Patient Characteristics
  • Patients (54.2% male) ranged in age from 31.8-90+ years (median 63.6 years)
  • Karnofsky performance status (KPS) scores tended to be higher among patients treated with split first dose vs standard dose (P=0.0213 for trend).
  • Other baseline characteristics were balanced between the cohort groups.
Safety
  • Random chart review data (n=302) reported that IRRs with the first administration of DARZALEX were reported in 48.0% (n=145) of all patients:
    • Split first dose patients: 47.8% (n=88/184)
    • Standard dose patients: 48.3% (n=57/118)
  • Most commonly reported IRRs included lower-respiratory (26.1%, n=79), upper-respiratory (17.2%, n=52), and gastrointestinal reactions (12.5%, n=38), chills (8.9%, n=27) and flushing (6.6%, n=20). No statistically significant differences were noted for any IRRs between the study groups.
  • Of the patients who received split first dose of DARZALEX, 3.8% experienced an IRR during day 2 which included lower respiratory related events (1.1%, n=4), gastrointestinal events (0.8%, n=3) and musculoskeletal pain (0.5%, n=2)
Infusion Time
  • Split first dose schedule utilization increased significantly over time within the USON with more patients in 2017 second quarter having received split first dose versus standard dose (P<0.0001).
  • The median infusion duration of the day 1 split first dose was 4.5 hours (range, 0.1-8.1) compared to the standard dose infusion time of 6.5 hours (range 0.7-9.9) (P<0.0001). Total duration for both infusions of the split first dose regimen was 8.7 hours.
  • Utilizing multivariate linear regression analysis, the only factor associated with total administration time was dosing schedule. The administration time for split first dose patients was over 2.5 hours longer than standard dosing (split first dose or standard dose administration; β, 2.65; standard error, 0.2471; P<0.0001).
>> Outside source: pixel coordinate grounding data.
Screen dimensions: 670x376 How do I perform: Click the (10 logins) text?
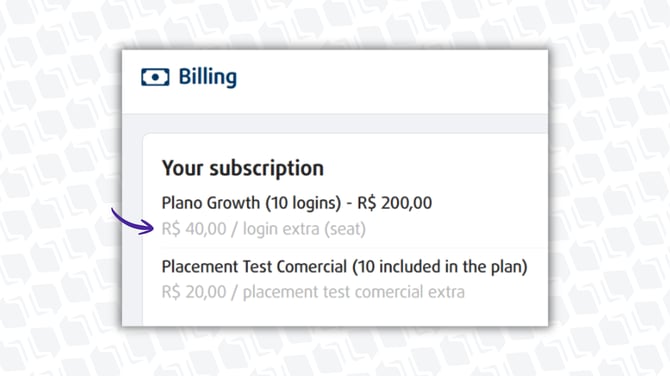[303, 203]
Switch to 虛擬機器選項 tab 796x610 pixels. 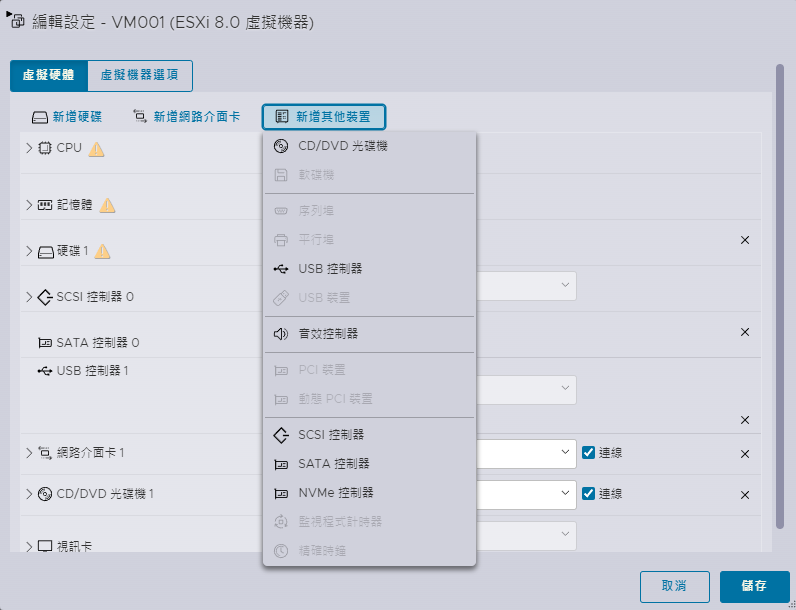coord(140,76)
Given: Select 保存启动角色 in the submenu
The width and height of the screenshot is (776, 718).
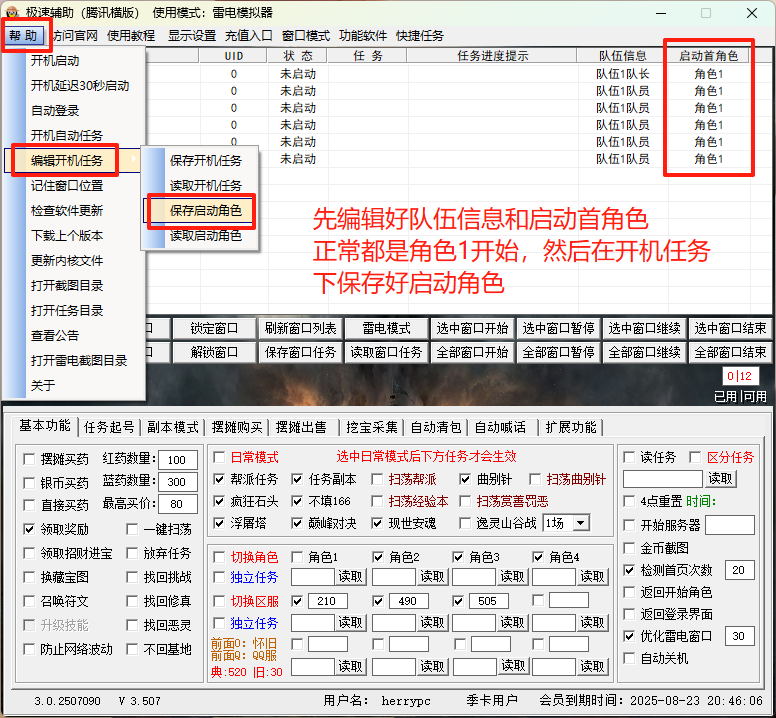Looking at the screenshot, I should tap(204, 211).
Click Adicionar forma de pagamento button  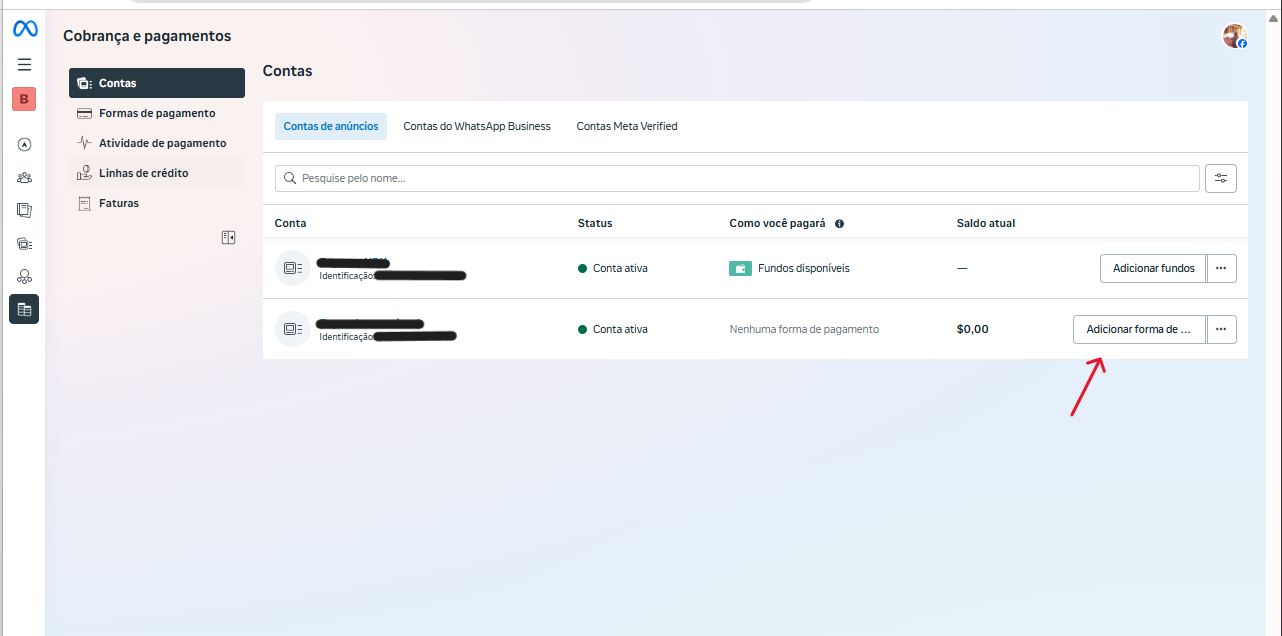[1139, 329]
Retrospective, Observational, Chart Review

Arnall et al (2019)11 reported results from a retrospective, observational chart review of RRMM patients who were administered DARZALEX in the outpatient setting (n=13) to evaluate split first dose in relation to IRRs and infusion times.

Study Design/Methods

  • DARZALEX preparation and administration:
    • Standard 16 mg/kg dose infused 50% on day 1 and the remaining half on day 2 of the first cycle
    • If no IRR was experienced on days 1 and 2 of treatment, the day 8 dose would be administered at the standard infusion rate per labeling.
    • If an IRR was experienced on days 1 or 2 of treatment, split dosing was continued on days 8 and 9 at the same initial infusion titration rate.
    • Incidence of IRRs were collected.

Results

Patient Characteristics
  • Patients (38.4% male) ranged in age from 56-85 years.
  • Companion therapies included bortezomib (n=5), pomalidomide (n=5). Three patients had no companion therapy.
  • Pre-medications were reported as similar for all patients and included acetaminophen, corticosteroids, diphenhydramine and montelukast.
Safety
  • Two patients (15%) experienced an IRR:
    • One patient experienced a grade 3 IRR on day 1. The IRR did not reoccur on day 2. DARZALEX was discontinued prior to day 8 due to rapid disease progression.
    • One patient experienced a grade 1 IRR on day 1. The infusion was temporarily stopped and restarted upon IRR resolution with no further incident.
    • No patient experienced an IRR with day 15 or subsequent doses of DARZALEX.
Infusion Time
  • The mean infusion duration on days 1 and 2 was 4.72 hours (range, 4.40-6.48) and 4.19 hours (range, 3.25-4.47), respectively.

LITERATURE SEARCH

A literature search of MEDLINE®, Embase®, BIOSIS Previews®, and Derwent Drug File (and/or other resources, including internal/external databases) was conducted on 26 June 2023.